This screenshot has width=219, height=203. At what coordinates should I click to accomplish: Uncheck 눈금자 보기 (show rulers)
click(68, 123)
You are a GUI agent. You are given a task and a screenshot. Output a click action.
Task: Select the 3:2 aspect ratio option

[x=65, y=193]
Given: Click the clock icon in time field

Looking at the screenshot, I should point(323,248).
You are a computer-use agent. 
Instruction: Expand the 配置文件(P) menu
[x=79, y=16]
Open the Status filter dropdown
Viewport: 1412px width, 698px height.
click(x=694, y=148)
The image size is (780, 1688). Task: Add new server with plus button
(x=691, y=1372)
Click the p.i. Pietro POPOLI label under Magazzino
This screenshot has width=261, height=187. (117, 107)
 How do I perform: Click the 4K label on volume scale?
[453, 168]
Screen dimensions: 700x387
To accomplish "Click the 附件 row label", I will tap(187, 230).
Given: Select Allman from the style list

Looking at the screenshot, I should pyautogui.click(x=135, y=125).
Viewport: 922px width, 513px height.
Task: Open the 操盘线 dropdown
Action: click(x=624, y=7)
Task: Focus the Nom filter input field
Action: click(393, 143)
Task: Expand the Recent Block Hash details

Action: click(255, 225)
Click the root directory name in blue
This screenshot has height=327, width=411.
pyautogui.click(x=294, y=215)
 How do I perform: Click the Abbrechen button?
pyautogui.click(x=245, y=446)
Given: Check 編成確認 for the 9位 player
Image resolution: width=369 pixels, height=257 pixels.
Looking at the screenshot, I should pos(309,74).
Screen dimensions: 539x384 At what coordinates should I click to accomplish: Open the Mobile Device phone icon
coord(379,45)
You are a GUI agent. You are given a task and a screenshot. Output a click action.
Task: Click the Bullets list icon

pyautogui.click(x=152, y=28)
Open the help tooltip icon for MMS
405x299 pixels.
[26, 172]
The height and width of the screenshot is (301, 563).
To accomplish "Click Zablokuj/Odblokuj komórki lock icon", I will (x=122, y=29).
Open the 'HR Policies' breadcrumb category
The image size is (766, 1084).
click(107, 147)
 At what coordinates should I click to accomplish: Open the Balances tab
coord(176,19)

┄┄┄┄┄┄

Write out all of the records word for word.

Solved exercise >>
This screenshot has width=219, height=203. At what coordinates should I click to accomplish: Uncheck 눈금자 보기 (show rulers)
click(68, 123)
You are a GUI agent. You are given a task and a screenshot. Output a click action.
Task: Select the 3:2 aspect ratio option

[x=65, y=193]
Given: Click the clock icon in time field

Looking at the screenshot, I should point(323,248).
You are a computer-use agent. 
Instruction: Expand the 配置文件(P) menu
[x=79, y=16]
Open the Status filter dropdown
Viewport: 1412px width, 698px height.
click(x=694, y=148)
The image size is (780, 1688). Task: Add new server with plus button
(x=691, y=1372)
Click the p.i. Pietro POPOLI label under Magazzino
This screenshot has width=261, height=187. (117, 107)
 How do I perform: Click the 4K label on volume scale?
[453, 168]
Screen dimensions: 700x387
To accomplish "Click the 附件 row label", I will tap(187, 230).
Given: Select Allman from the style list

Looking at the screenshot, I should pyautogui.click(x=135, y=125).
Viewport: 922px width, 513px height.
Task: Open the 操盘线 dropdown
Action: click(x=624, y=7)
Task: Focus the Nom filter input field
Action: click(393, 143)
Task: Expand the Recent Block Hash details

Action: click(255, 225)
Click the root directory name in blue
This screenshot has height=327, width=411.
pyautogui.click(x=294, y=215)
 How do I perform: Click the Abbrechen button?
pyautogui.click(x=245, y=446)
Given: Check 編成確認 for the 9位 player
Image resolution: width=369 pixels, height=257 pixels.
Looking at the screenshot, I should pos(309,74).
Screen dimensions: 539x384 At what coordinates should I click to accomplish: Open the Mobile Device phone icon
coord(379,45)
You are a GUI agent. You are given a task and a screenshot. Output a click action.
Task: Click the Bullets list icon

pyautogui.click(x=152, y=28)
Open the help tooltip icon for MMS
405x299 pixels.
[26, 172]
The height and width of the screenshot is (301, 563).
To accomplish "Click Zablokuj/Odblokuj komórki lock icon", I will (x=122, y=29).
Open the 'HR Policies' breadcrumb category
The image size is (766, 1084).
click(107, 147)
 At what coordinates should I click to accomplish: Open the Balances tab
coord(176,19)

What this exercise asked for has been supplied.